U.S. agribusiness giant Cargill on Thursday reported a 36 per cent rise in quarterly profit, supported by a bigger U.S. crop harvest in 2013 that led to lower grain prices and boosted profit margins on meat sales.
Minneapolis-based Cargill, a top global commodities trader, reported net earnings of $556 million for its second quarter ended Nov. 30, up from $409 million a year ago (all figures US$).
Revenues slid seven per cent from a year ago to $32.9 billion.
“Earnings improved in three of our four segments,” said Cargill’s new CEO David MacLennan, who took over to lead the multinational after Greg Page stepped down on Dec. 1.
Cargill, the top exporter of U.S. grain and oilseeds, benefited from replenished grain supplies following a bumper U.S. corn and soybean harvest after the 2012 drought. This boosted export prospects and grain processing volumes and also improved profits in its meat and ethanol businesses.
“The impact on supply and demand caused prices for agricultural commodities to come down from last year’s highs, providing relief to Cargill’s animal nutrition and protein segment,” the company said in a statement. “Larger export volumes and increased operating efficiencies also contributed to stronger results, especially in beef processing.”
Cargill’s meat business came under stress in 2013 from high feed costs that prompted many ranchers to reduce the size of their herds, pushing the U.S. cattle supply to a 60-year low. This cut beef volumes as well as profit margins.
“The animal nutrition which includes the beef and other protein segment did a little better than we expected,” Standard + Poor’s analyst Chris Johnson said. Johnson upgraded Cargill’s outlook to “stable” from negative last September after its beef business improved.
U.S. exports of corn rose 43 per cent in the quarter. Bigger stocks of corn triggered a 40 per cent decline in prices, which renewed interest by overseas buyers in the leading grain exported by the U.S., the world’s top grain exporter.
Rivals Archer Daniels Midland and Bunge have also struggled due to tight crop inventories, last reporting disappointing earnings for the quarter ended Sept. 30. Both will report quarterly earnings in the coming weeks. Together with Louis Dreyfus, the four are often referred to as the “ABCD” group that handles the bulk of world grain trade.
“Cargill’s earnings were generally in line with Fitch’s expectations for the current ratings and stable outlook,” said Judi Rossetti, an analyst with Fitch Ratings, which changed its outlook to stable from negative last month.
Energy sector weak
Cargill, one of the world’s largest privately held corporations, had revenue of $136.7 billion for fiscal 2013, which would have placed it No. 10 on the Fortune 500 list of publicly held companies.
While Cargill’s quarterly results rose in three of its four business segments, its animal protein group showed the most improvement and its food ingredients and applications sector was the largest contributor to the quarter.
A pick-up in demand for specific products such as cocoa powder and corn-based ethanol added to earnings, the company said.
Cargill’s agricultural services division, which includes its grain sourcing, handling and processing, was the only sector with earnings below a year ago despite an improvement from North American operations.
“In certain markets, Argentina in particular, there has been a build up across the industry in oilseed crush capacity. So that was a negative affect on crush volumes,” Cargill spokeswoman Lisa Clemens told Reuters.
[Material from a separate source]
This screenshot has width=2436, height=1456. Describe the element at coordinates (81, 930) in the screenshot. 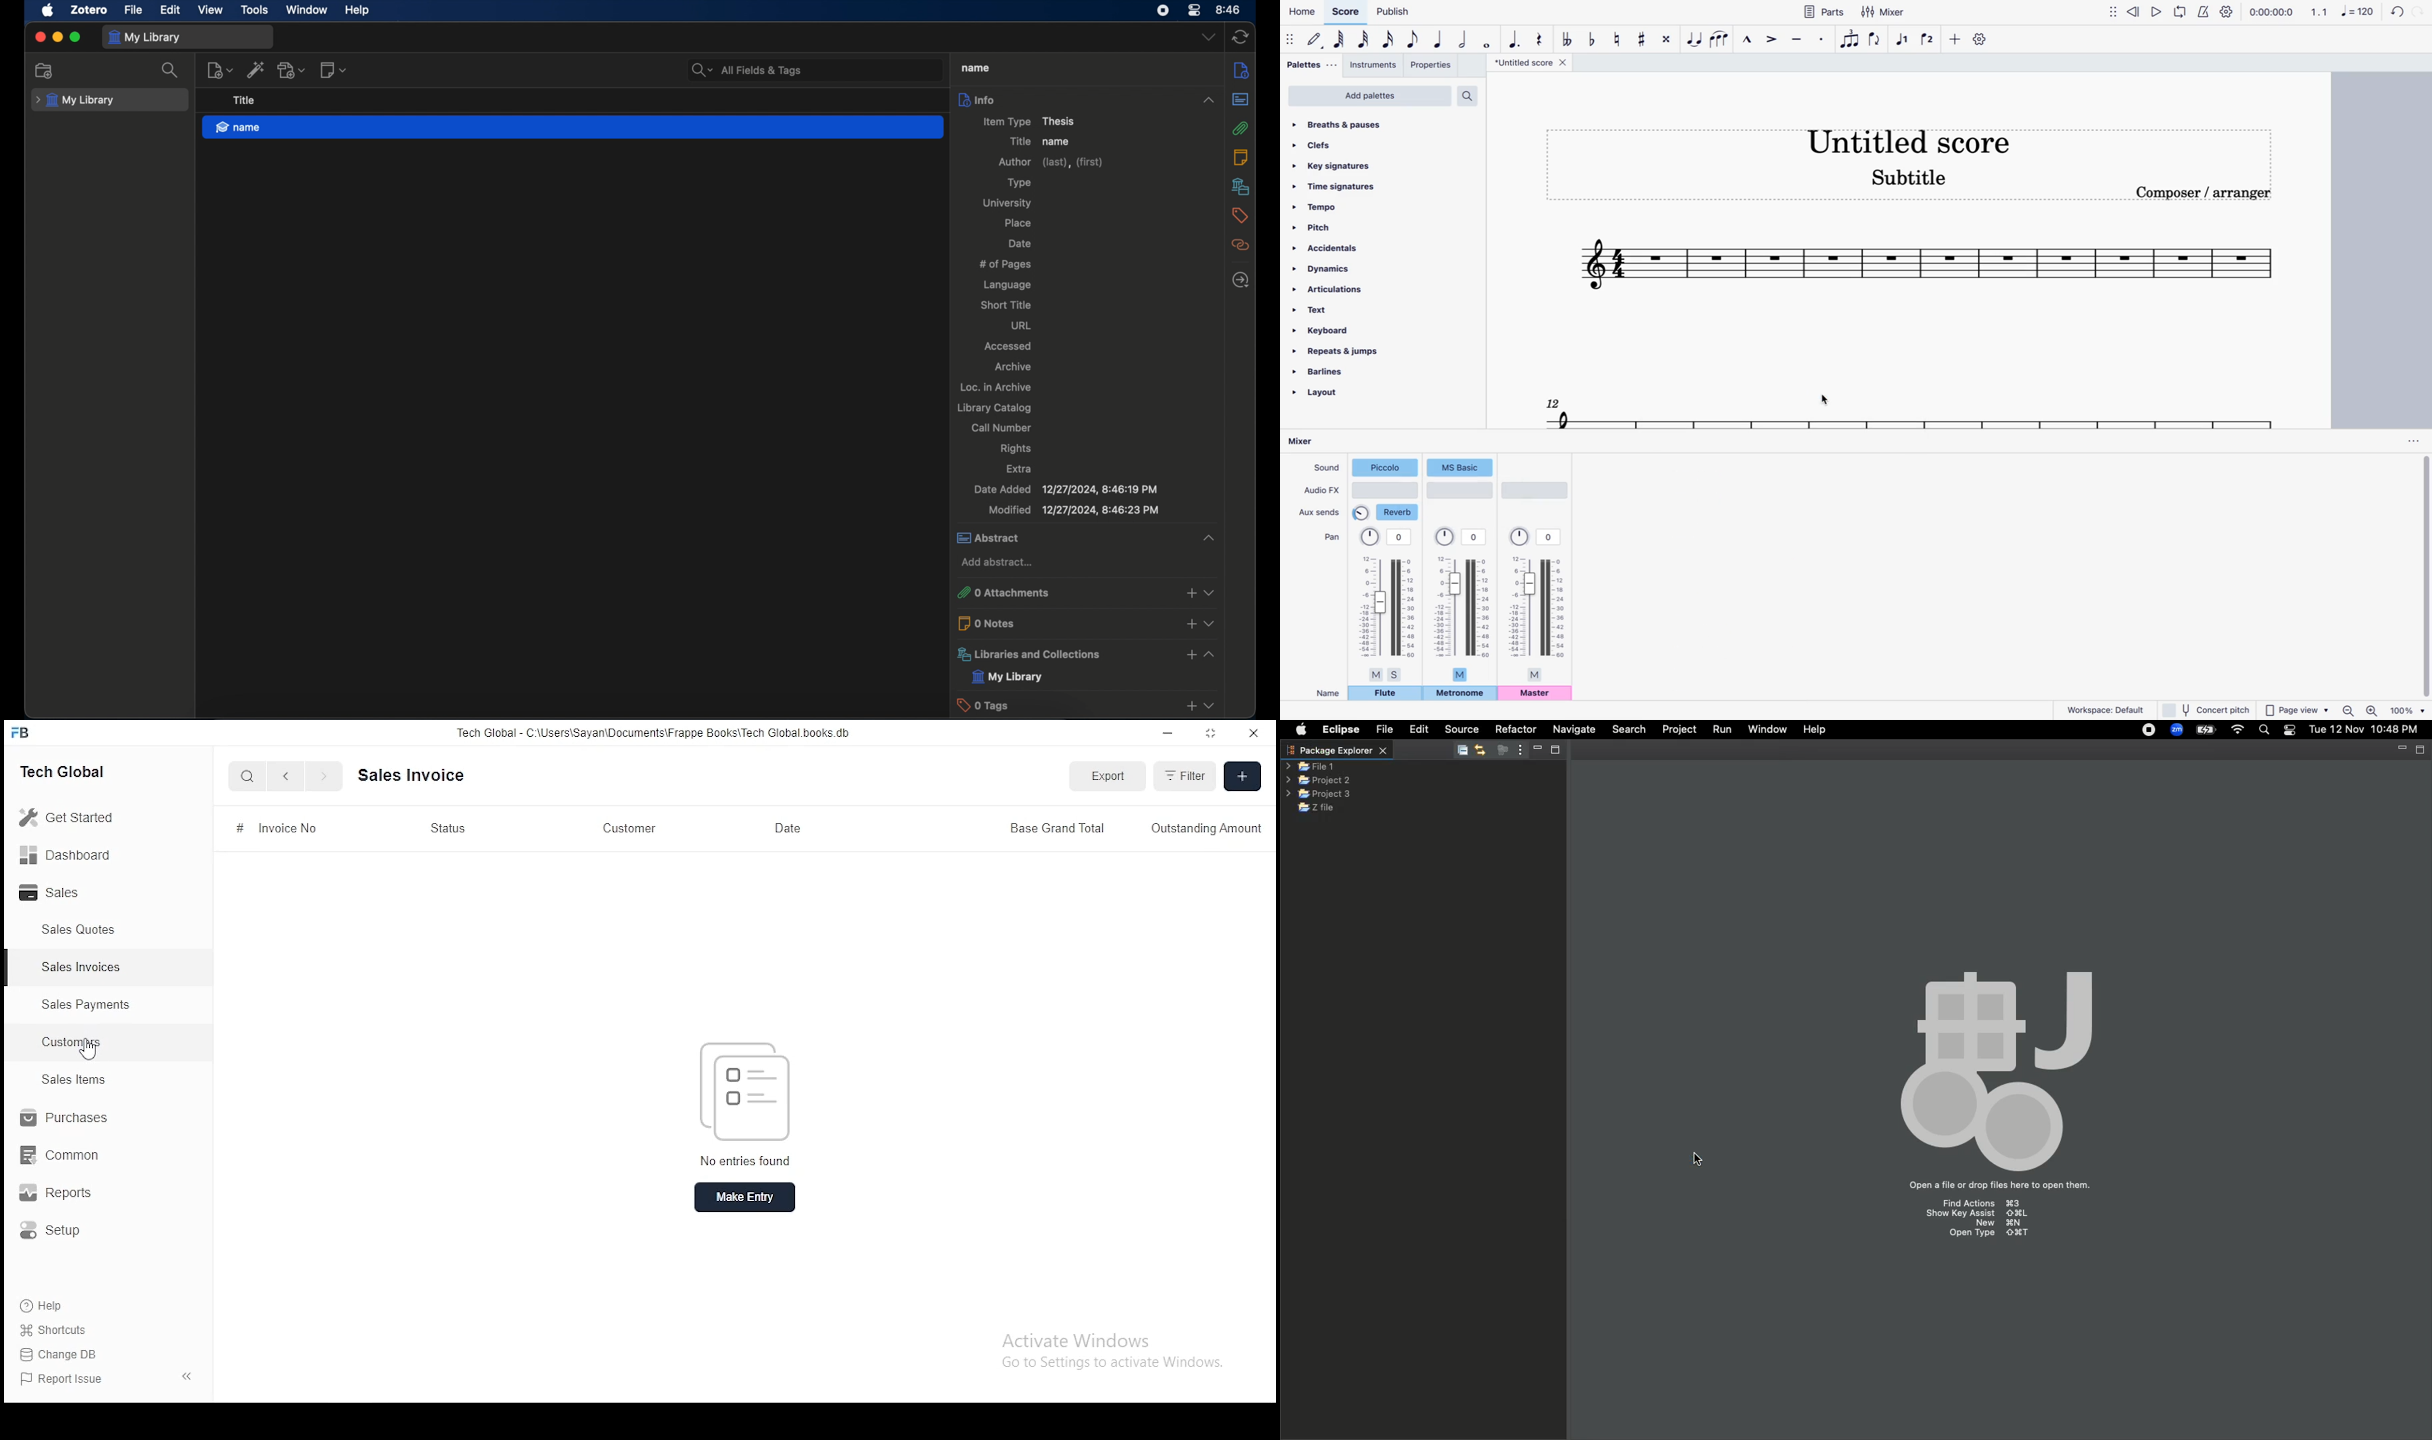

Cargill’s industrial and financial segment was up slightly from last year but the energy unit, which includes trading in petroleum, coal, power and gas, declined.
“The energy businesses are heavily dependent on trading and trading goes through different cycles of performance,” Clemens said.
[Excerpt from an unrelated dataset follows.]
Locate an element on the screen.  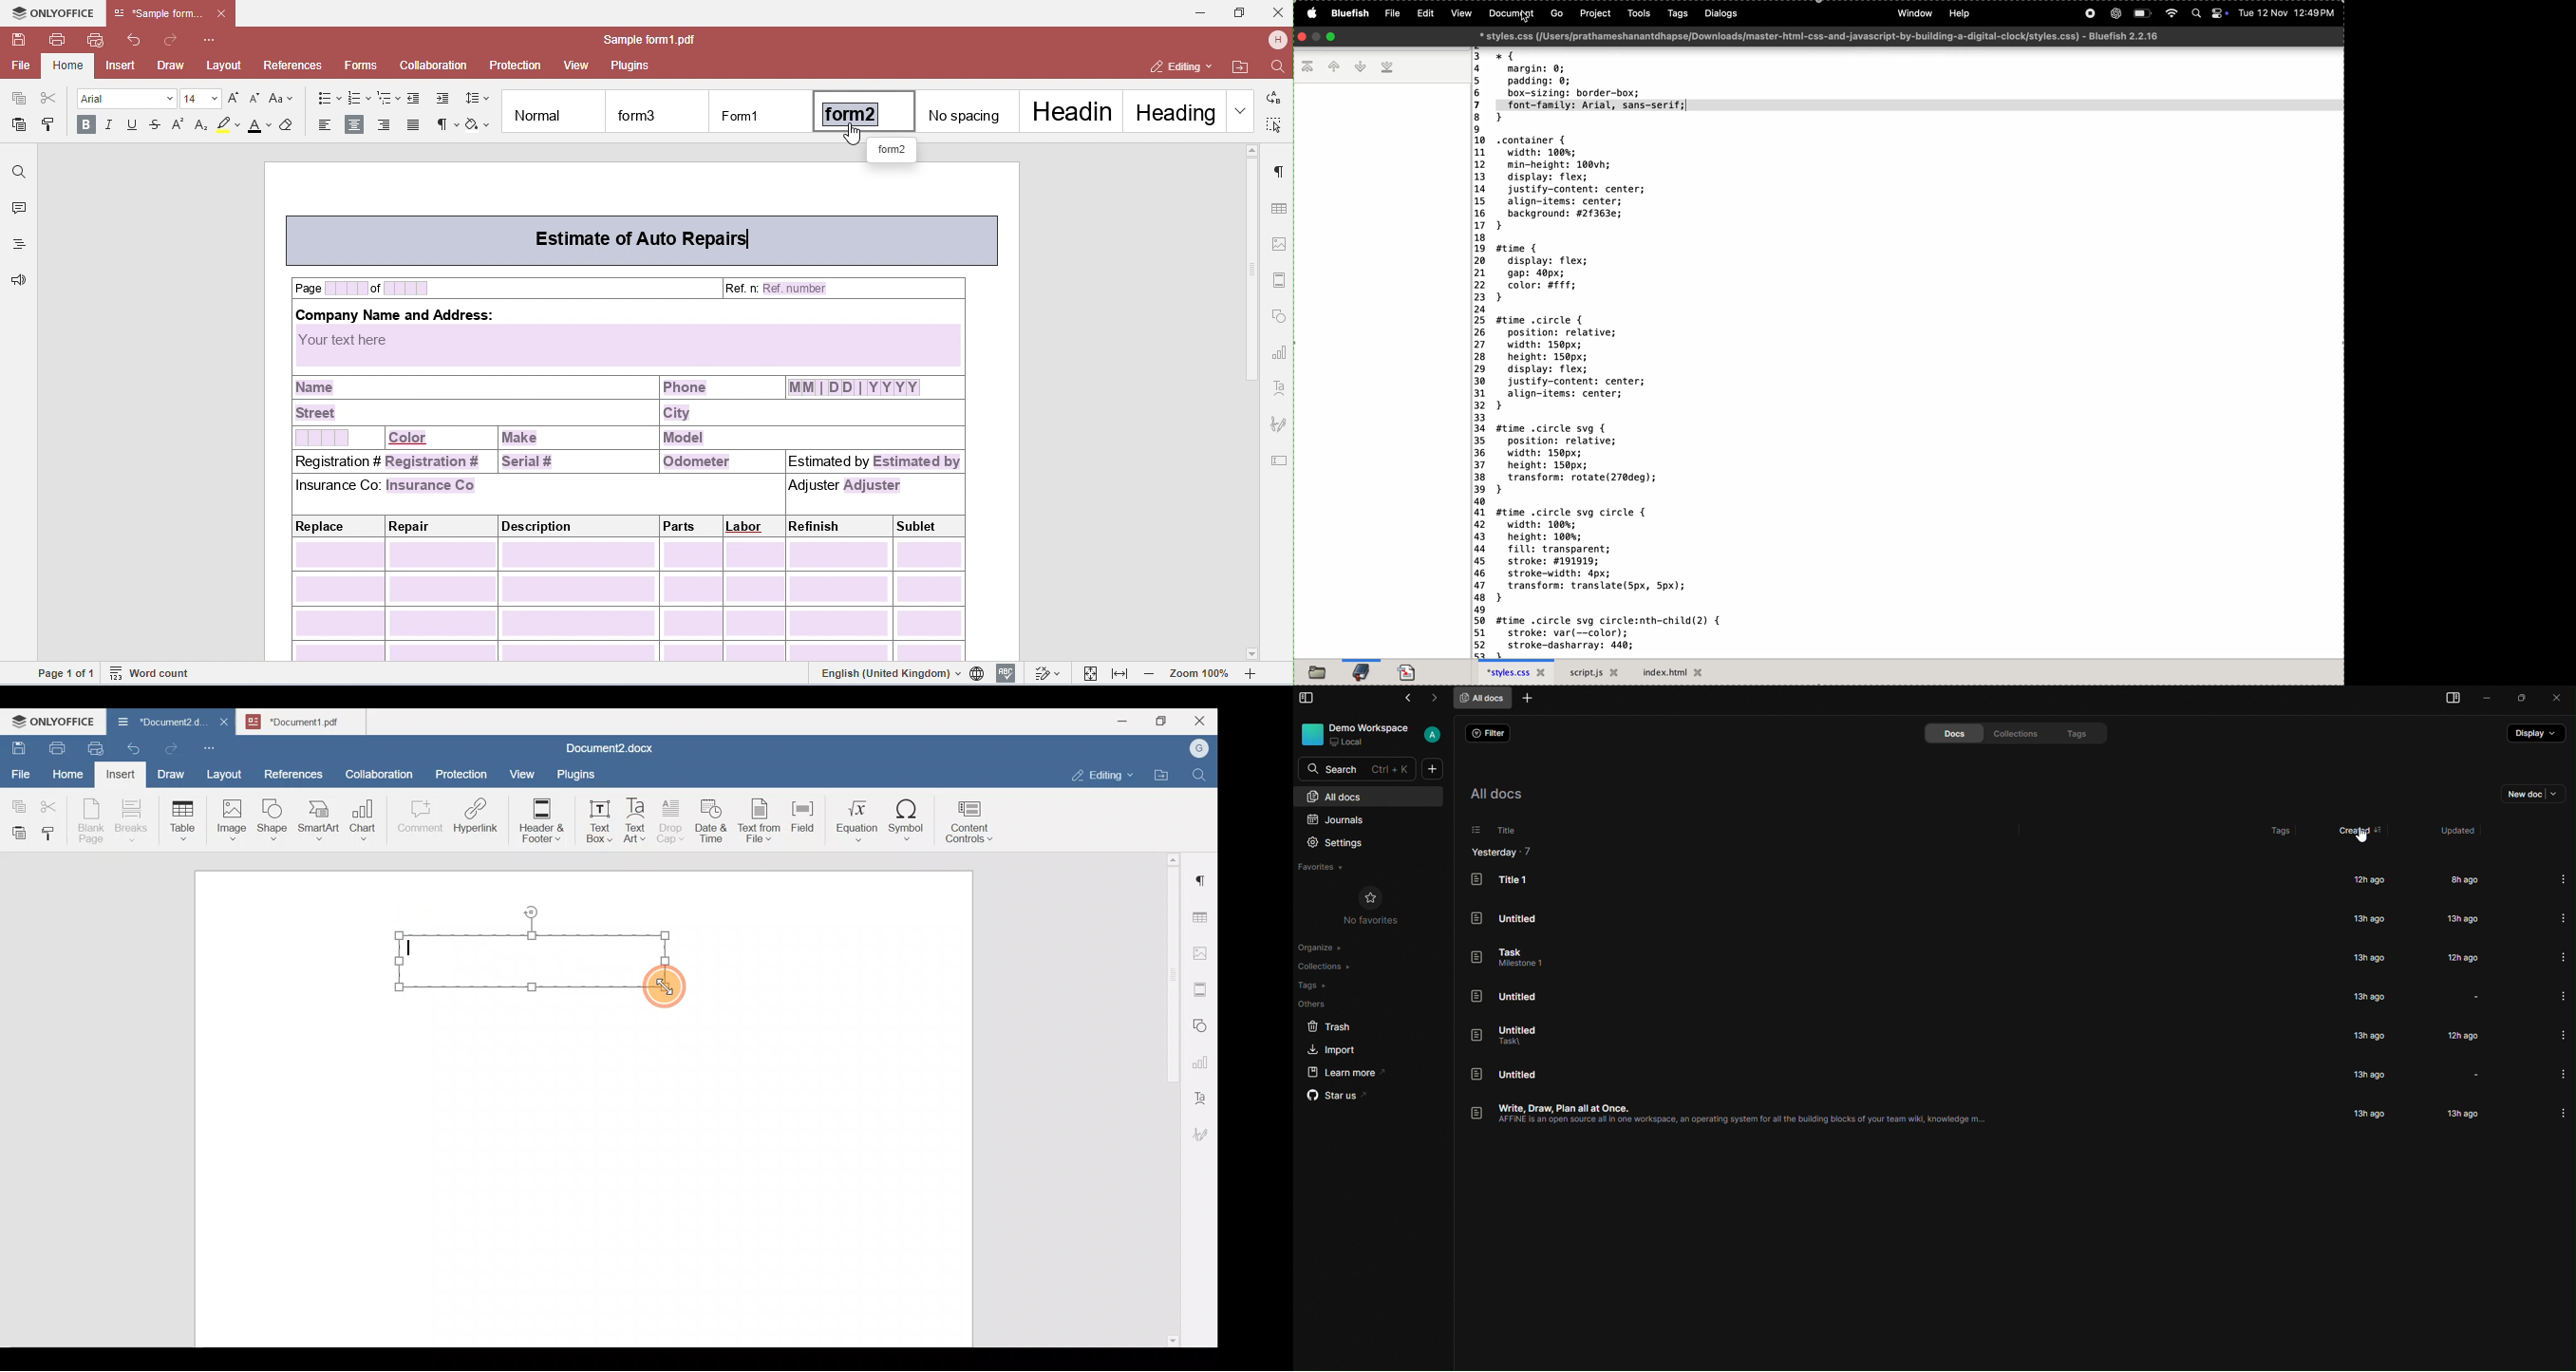
file is located at coordinates (1391, 12).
Cargill’s size and scope continued to expand in the 67 countries where it operates and employs 142,000 people.
“Their mergers and acquisitions activity continues to be in line,” S+P analyst Johnson said. “The industry as a whole might be in a position to having a little more cash on their balance sheet.” He said S+P was looking for agribusiness companies in general to use cash flow to fund acquisitions.
Cargill said it began making ethanol at its Fort Dodge, Iowa, mill purchased in 2011. The company expanded its oilseed processing plant in West Fargo, North Dakota, and began building a sunflower seed crush plant in southwestern Russia, its first crushing facility in Russia.
The company also bought a minority stake in a deep sea port terminal in Novorossiysk on the Black Sea.
Asked about its proposed joint venture with ConAgra Foods and CHS to form a giant flour company announced in March of 2013, Clemens said the terms were still being reviewed by the U.S. Department of Justice and have received all regulatory approvals outside the U.S.
“We’re still proceeding forward,” Clemens said.
— Christine Stebbins is a Reuters correspondent covering grain and oilseed markets from Chicago.